Edit: Answer - it's NOT crashing there, the debugger just can't cope with functions defined that way and skips a bit, crashing in a perfectly sensible place later. Carry on.

HauntedRobot fucked around with this message at 16:11 on May 3, 2011

haveblue
Aug 15, 2005



Toilet Rascal

roomforthetuna posted:

Can someone else please confirm or deny this, because to me it seems a ridiculous premise that a debug build will have a performance problem where a release build will have no performance problem (not ridiculous that it will perform slower, that's a given, but that it will specifically perform badly, below a reasonable expectation for a given operation.)

If the compiler optimization setting is different between debug and release then performance could indeed be radically different in certain areas. Also, running in debug mode may be enabling extra logging, doing more bounds/sanity checks, skipping optimizing data transformations, and so on in the system libraries, especially inside 3D graphics drivers.

"Badly" is subjective but you could gain 20-30% performance just by switching from debug to release, depending on what you are doing.

Deep Dish Fuckfest
Sep 6, 2006

Advanced
Computer Touching


Toilet Rascal
It's not entirely graphics related, but if you want an idea of just how much difference debug/release builds can make, here's an example. Some time ago I was doing some physics stuff and I looked around for a linear algebra library because gently caress implementing that myself. I stumbled on a library (Eigen) that makes heavy use of templates and promises both solid performances and ease of use.

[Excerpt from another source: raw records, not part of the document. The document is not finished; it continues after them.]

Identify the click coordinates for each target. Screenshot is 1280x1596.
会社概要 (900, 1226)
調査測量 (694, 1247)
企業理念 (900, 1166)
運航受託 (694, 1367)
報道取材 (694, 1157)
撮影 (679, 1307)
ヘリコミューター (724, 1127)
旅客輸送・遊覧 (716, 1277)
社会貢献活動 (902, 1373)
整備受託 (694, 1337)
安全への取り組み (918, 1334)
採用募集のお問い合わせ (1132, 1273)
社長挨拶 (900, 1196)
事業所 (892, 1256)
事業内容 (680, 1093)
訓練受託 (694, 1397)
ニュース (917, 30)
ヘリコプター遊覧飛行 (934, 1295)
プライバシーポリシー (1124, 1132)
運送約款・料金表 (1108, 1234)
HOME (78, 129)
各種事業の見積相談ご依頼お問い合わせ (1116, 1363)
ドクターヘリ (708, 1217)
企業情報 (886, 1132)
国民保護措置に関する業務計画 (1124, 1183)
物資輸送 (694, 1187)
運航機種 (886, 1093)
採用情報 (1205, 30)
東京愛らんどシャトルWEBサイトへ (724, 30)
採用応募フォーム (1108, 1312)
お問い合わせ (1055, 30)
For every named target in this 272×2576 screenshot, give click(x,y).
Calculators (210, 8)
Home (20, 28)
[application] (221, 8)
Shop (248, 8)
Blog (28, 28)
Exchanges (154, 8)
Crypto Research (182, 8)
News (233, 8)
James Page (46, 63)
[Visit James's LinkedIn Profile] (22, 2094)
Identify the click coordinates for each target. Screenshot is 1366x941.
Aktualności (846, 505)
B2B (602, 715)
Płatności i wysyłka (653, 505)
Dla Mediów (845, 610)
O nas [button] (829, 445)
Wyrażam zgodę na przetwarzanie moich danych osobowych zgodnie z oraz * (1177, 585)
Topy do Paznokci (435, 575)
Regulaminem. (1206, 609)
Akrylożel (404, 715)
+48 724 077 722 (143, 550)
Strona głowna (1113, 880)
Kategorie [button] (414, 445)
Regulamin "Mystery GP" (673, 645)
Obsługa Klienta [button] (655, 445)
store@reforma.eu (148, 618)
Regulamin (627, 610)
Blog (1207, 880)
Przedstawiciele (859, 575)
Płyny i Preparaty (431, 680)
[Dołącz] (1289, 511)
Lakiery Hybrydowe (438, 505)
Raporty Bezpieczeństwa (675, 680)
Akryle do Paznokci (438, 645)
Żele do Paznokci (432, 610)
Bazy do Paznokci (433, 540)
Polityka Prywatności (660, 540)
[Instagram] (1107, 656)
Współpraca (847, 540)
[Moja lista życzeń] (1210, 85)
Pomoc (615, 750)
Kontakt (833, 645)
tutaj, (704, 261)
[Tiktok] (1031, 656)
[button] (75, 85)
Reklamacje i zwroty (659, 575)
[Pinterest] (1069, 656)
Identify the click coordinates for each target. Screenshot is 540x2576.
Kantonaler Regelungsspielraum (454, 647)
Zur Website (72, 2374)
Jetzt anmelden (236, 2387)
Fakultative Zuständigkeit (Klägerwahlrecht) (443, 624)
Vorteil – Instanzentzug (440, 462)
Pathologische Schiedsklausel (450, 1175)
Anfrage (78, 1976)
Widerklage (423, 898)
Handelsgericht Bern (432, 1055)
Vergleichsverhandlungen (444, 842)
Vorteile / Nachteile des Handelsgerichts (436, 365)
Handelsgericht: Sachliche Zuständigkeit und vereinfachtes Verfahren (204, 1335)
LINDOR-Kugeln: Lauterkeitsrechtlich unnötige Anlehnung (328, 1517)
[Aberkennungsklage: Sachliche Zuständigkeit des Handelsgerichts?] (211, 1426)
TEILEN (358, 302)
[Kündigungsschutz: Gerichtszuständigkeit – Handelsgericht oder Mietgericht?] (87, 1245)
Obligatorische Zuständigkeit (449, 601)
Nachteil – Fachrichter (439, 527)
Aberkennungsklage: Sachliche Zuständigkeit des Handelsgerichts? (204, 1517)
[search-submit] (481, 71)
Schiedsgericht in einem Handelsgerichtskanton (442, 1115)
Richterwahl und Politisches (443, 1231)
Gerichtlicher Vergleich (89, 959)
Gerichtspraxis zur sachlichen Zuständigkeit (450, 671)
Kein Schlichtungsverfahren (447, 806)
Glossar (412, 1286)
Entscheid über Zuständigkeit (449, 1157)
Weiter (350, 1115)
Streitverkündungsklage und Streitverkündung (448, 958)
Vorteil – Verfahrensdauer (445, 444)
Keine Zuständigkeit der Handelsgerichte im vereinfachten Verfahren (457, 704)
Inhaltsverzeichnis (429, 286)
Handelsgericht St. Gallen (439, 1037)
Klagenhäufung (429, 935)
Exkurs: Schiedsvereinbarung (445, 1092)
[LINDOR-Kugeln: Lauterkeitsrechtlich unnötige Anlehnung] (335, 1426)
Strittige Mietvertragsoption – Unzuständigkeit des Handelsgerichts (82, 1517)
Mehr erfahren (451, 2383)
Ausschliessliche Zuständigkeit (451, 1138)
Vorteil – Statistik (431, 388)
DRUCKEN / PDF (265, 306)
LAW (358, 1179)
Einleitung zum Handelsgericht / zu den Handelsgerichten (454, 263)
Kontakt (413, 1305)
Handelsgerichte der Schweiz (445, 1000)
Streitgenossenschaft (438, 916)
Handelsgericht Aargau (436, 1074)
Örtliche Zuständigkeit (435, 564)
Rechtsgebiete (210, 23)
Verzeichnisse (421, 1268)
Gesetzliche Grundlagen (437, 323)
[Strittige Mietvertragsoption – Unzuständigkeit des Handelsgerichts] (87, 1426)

I shoved it into my application, made a really simple test with a deformable cube, and compiled with a debug profile.

That gave me about 10 FPS. Obviously that wasn't acceptable, so I messed around for a couple hours until I was ready to give up and decided to try a release build because, hey, I might get all the way up to 12 FPS. I ended up with ~2000 FPS.

That's an extreme case, but it can happen.

Paniolo
Oct 9, 2007

Heads will roll.

YeOldeButchere posted:

That gave me about 10 FPS. Obviously that wasn't acceptable, so I messed around for a couple hours until I was ready to give up and decided to try a release build because, hey, I might get all the way up to 12 FPS. I ended up with ~2000 FPS.

If it used STL that's not too surprising - checked iterators can add a pretty enormous performance penalty.

The main point here is that a debug build isn't 30% slower because every function is exactly 30% slower - it's slower because it introduces bottlenecks that don't occur in release builds. It's not uncommon to profile a debug build and see most of the time spent in a function which would be inlined out in a release build.

With DirectX the debug runtime does a ton of validation that the release runtime doesn't do. That can create bottlenecks in functions which would otherwise be a simple memcpy. Since you don't have access to the DirectX source code, if you profile an operation as taking a long time in debug mode, you really have no way of knowing if it's a genuine performance issue, or slowdown caused by the debug layer. Hence, the performance data you're collecting in debug mode is worthless.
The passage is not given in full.